23. En ce qui concerne la deuxième question (préalables matériels): Dans l'hypothèse où, sur le plan de la procédure, la voie serait ouverte à la définition de nouvelles formes d'intégration variable, il faut se demander si, en tant qu'organes législatifs, les parties contractantes disposeraient d'un pouvoir d'appréciation absolu. La réponse est forcément: non.
a) Aujourd'hui, on ne considère plus - pour prendre une comparaison - que, au niveau de l'État, le pouvoir constituant soit totalement autonome. On a pris conscience que ce pouvoir, loin d'être entièrement indépendant d'autres principes, est limité par des acquis que garantissent l'histoire et le droit international, c'est-à-dire par l'acquis de la culture juridique européenne. En conséquence, dans son travail de révision, la conférence intergouvernementale de 1996 ne pourra méconnaître le principe politique fondamental de l'unité, tel qu'il est déjà formulé dans le traité de Rome et tel que l'ont confirmé l'Acte unique et le traité de Maastricht.

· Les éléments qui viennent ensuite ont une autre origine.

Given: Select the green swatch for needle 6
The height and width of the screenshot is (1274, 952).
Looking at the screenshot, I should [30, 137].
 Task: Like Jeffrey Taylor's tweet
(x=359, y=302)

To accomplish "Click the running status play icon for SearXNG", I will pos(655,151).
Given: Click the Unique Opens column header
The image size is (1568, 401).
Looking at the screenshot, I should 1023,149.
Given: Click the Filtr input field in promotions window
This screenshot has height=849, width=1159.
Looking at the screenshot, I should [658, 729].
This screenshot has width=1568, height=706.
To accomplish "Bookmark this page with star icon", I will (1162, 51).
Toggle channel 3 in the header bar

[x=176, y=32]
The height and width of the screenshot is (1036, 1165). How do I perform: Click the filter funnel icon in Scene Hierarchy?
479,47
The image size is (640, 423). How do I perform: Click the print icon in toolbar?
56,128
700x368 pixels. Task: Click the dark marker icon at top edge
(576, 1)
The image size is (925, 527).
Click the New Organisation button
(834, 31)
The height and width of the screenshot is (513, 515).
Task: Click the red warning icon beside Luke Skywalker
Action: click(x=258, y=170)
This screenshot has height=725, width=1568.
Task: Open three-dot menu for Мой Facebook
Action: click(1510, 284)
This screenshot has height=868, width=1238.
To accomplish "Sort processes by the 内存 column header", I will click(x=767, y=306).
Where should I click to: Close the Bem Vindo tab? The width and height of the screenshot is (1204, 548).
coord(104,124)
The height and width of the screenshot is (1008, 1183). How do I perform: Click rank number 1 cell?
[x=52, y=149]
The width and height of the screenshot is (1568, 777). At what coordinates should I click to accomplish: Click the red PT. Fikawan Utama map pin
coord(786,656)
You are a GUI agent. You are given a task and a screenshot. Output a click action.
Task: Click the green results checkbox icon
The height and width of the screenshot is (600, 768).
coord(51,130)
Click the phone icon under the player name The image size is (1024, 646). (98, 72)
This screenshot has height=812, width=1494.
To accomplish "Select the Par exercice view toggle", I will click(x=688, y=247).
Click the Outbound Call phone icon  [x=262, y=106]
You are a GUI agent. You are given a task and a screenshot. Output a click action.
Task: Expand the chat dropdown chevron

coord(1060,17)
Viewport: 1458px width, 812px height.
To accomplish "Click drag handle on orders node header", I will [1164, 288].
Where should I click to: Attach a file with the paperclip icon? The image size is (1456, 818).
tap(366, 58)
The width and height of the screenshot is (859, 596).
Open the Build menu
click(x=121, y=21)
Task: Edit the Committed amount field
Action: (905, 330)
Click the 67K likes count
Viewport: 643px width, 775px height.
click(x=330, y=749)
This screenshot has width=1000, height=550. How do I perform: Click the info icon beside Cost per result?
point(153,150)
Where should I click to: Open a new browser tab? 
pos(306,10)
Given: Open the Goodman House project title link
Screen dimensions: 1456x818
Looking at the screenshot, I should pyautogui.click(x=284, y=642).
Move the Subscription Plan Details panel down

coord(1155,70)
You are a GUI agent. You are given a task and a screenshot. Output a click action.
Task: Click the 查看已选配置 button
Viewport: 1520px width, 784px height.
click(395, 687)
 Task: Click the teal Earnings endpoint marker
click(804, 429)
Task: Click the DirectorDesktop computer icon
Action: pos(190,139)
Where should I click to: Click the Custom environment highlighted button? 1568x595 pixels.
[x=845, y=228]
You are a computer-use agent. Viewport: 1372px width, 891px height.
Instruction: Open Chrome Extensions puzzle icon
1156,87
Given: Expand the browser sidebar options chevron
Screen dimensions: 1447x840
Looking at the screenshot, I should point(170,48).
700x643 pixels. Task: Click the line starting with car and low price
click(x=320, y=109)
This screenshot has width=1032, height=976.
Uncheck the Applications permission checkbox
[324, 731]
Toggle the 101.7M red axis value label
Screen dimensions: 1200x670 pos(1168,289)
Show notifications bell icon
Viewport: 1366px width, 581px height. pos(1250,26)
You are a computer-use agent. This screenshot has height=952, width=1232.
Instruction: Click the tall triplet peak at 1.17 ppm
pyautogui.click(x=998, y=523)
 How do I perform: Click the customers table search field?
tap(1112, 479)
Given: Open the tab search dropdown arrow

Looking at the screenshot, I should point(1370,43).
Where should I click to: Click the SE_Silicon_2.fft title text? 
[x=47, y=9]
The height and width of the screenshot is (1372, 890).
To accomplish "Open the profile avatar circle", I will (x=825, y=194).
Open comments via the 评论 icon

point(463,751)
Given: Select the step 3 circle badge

b) Il est incontestable que même un nouveau régime ne saurait en aucun cas anéantir ou dissoudre les acquis essentiels de l'unification européenne. D'où les conditions mises au futur travail de révision:
aa) il faudra respecter les principes d'égalité de droits, de solidarité et de cohésion, dont découle le caractère transitoire de tous les cas de différenciation, et cela conformément au principe fondateur de l'Union européenne;
bb) les régimes qui seraient décidés ne devront avoir aucune incidence d'ordre institutionnel sur le fonctionnement de l'Union.
c) Conclusion: Même dans le cas où, en 1996, il y aurait consensus sur une révision du traité dans le sens d'une institutionnalisation de l'intégration variable, cette révision ne saurait saper les réalisations essentielles de l'Union européenne, telles qu'elles se sont constituées au cours de l'histoire, ni remettre en question l'acquis communautaire.
24. Le Parlement européen, qui représente les peuples d'Europe et au sein duquel une opinion publique européenne en plein développement souhaiterait s'exprimer, doit, a fortiori en ce qui concerne la question à l'examen, restaurer la crédibilité ébranlée des institutions européennes. Et, comme il n'y a point de peuples moins importants que d'autres, le Parlement européen doit rétablir la crédibilité amoindrie des institutions européennes en dissipant les craintes qu'a suscitées, fût-ce chez un petit nombre de peuples européens, un débat public confus concernant "États centraux" et "États marginaux".